[EXTRACT]:

Monsoon

I am wearing waders. Green rubber trousers that reach up to your chest and allow you to wade through water. Fishermen wear them a lot, in order to be able to catch their prey as directly as possible.

In my case, all I want to do is to wade through water in my waders. I am reporting about the most severe floods that have hit Britain in a long time, a vast area along the river Severn is flooded, cities are flooded, gardens, houses, whole streets are hidden under cold, muddy water.

Weeks of relentless rain have made rivers leave their beds and visit people. We drive around, looking for the worst hit spots to report from. We find a house right next to a river, the garden is a water sculpture with the occasional tree sticking out and some shrubs are desperately trying to stay above the surface of the mass of icecold brown water. The cameraman and I ring the doorbell of the badly hit house. From the side of the street everything is dry, only the lower area of the garden is a mess. Funny how easy it is to walk up to peoples houses and contact them. The victims of the floods are surprisingly friendly and patient, they welcome us to report about their lost gardens and washed away possessions.

In the city of Winchester, I am asked by my news team back home in Germany to wade into the water as far and deeply as possible. They want to make the floods look very dramatic. Even more dramatic than they already are. The desire of news to exaggerate and pinpoint is in stark contrast to the English urge to understate and downplay. »No, don’t worry, we’ll manage«, is the answer of people whose kitchens stand four feet under water.

[LISTED RECORDS]:
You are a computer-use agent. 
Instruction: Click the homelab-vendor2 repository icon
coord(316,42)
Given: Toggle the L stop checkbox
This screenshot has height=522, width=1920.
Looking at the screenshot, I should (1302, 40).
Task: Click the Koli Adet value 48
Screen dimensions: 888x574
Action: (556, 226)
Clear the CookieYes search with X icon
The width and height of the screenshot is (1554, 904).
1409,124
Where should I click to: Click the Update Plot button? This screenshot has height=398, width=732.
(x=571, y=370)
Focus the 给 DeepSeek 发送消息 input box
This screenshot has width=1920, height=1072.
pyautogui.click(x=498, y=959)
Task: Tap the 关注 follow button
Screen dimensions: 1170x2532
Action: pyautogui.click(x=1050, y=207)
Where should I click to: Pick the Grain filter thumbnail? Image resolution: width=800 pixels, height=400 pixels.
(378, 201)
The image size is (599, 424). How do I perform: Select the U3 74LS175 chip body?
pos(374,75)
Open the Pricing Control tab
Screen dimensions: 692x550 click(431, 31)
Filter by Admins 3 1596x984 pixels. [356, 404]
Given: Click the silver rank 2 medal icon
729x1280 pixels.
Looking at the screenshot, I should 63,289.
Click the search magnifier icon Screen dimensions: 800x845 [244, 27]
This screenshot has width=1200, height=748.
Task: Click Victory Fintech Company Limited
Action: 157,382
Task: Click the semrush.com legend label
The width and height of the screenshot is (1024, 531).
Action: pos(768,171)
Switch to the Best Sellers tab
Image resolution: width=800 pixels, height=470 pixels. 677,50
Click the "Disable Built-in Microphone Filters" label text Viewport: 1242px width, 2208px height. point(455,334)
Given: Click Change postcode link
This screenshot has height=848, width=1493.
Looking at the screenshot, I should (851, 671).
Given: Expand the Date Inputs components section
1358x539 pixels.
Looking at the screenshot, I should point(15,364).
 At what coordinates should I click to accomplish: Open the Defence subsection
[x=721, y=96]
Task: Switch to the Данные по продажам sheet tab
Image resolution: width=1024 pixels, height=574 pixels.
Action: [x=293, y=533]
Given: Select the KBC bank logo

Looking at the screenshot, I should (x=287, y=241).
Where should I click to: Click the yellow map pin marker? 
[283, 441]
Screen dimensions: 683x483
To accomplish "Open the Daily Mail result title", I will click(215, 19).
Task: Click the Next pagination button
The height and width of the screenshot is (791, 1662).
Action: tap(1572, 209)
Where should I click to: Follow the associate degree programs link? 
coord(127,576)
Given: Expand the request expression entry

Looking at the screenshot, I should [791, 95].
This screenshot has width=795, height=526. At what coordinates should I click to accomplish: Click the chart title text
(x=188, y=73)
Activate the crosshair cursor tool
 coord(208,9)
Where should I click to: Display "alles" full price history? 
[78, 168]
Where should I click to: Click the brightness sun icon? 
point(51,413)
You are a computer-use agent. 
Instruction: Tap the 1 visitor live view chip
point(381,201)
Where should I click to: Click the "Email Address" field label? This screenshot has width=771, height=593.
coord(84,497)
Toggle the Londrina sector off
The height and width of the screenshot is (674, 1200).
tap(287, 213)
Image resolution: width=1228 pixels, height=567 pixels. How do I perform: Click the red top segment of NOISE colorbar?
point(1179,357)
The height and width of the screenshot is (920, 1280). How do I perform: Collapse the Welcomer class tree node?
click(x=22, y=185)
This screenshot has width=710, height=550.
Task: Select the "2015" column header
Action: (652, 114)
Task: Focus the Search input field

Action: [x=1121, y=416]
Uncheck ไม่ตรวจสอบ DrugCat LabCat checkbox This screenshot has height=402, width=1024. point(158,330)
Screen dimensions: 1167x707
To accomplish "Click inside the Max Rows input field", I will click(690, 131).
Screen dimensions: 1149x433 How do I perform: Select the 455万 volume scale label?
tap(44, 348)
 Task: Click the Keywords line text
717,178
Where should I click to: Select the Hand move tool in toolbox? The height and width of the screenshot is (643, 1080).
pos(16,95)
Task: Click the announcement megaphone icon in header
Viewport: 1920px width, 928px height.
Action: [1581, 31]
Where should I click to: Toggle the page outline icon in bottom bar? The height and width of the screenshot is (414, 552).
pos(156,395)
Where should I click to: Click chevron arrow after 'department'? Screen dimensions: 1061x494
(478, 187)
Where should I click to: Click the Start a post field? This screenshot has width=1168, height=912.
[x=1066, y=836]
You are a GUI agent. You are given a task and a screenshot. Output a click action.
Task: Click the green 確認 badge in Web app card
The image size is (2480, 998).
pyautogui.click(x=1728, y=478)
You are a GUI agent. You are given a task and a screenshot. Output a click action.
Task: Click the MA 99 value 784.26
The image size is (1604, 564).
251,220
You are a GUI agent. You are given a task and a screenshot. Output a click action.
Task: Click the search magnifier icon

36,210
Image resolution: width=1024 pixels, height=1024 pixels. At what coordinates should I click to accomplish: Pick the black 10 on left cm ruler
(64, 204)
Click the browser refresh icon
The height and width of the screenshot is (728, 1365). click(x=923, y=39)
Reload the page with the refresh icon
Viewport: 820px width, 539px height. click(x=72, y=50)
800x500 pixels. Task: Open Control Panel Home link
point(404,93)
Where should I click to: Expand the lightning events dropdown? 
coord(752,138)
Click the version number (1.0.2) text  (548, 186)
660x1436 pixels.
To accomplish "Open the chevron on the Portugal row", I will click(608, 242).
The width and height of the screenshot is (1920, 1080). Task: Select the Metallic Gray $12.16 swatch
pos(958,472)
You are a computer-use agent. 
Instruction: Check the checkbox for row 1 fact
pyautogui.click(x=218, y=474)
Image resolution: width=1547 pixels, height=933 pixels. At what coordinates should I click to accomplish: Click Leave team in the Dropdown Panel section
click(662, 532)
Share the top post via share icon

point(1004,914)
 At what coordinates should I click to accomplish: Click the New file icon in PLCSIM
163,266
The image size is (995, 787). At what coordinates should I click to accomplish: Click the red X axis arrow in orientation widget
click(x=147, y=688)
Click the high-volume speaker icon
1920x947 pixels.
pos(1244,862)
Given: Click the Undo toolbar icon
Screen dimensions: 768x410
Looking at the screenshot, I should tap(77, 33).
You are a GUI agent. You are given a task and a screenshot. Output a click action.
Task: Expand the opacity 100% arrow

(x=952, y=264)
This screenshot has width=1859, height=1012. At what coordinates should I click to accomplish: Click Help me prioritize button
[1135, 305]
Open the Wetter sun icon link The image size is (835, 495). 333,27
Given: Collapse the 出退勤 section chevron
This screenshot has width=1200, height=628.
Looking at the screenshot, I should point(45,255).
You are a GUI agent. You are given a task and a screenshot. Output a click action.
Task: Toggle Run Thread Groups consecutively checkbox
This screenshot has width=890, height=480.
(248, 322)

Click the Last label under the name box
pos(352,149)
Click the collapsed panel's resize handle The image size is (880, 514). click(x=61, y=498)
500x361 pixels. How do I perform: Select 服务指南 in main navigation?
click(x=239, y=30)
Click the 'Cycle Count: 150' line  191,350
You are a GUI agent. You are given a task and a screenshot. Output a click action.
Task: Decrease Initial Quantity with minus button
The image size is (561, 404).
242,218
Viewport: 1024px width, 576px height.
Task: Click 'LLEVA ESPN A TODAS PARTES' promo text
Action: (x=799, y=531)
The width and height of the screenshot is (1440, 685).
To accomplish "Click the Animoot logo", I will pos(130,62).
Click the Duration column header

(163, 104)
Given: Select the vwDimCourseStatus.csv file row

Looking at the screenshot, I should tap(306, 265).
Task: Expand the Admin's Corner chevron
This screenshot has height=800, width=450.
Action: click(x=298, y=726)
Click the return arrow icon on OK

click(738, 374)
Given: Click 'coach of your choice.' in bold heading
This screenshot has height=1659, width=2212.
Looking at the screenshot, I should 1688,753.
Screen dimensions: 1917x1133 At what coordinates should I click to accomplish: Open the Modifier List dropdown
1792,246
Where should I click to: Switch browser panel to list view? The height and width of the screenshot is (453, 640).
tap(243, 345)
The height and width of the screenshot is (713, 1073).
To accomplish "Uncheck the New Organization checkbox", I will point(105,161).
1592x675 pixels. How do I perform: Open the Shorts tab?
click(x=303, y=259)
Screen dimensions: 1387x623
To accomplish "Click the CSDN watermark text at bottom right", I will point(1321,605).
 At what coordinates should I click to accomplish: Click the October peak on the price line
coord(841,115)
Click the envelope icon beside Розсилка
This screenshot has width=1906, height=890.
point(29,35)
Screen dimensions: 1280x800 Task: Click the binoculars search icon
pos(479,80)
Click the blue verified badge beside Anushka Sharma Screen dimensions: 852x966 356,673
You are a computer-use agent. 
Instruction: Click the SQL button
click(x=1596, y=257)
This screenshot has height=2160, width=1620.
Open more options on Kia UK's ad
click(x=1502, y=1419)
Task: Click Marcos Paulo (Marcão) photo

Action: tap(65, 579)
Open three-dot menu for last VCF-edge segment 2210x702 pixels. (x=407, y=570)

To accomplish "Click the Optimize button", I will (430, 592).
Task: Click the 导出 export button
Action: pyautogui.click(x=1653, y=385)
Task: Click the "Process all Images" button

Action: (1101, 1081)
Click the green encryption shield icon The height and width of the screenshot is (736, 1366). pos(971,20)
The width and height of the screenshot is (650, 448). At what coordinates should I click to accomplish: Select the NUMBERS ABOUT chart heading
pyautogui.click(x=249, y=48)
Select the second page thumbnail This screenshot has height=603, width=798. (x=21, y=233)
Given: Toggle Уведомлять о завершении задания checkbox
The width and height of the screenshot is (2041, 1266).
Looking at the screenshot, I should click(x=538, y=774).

[EXERCISE DESCRIPTION]: Quote the stretch of the Monsoon text from "In my case, all" through "cold, muddy water.", word for word.

[TASK ANSWER]:
In my case, all I want to do is to wade through water in my waders. I am reporting about the most severe floods that have hit Britain in a long time, a vast area along the river Severn is flooded, cities are flooded, gardens, houses, whole streets are hidden under cold, muddy water.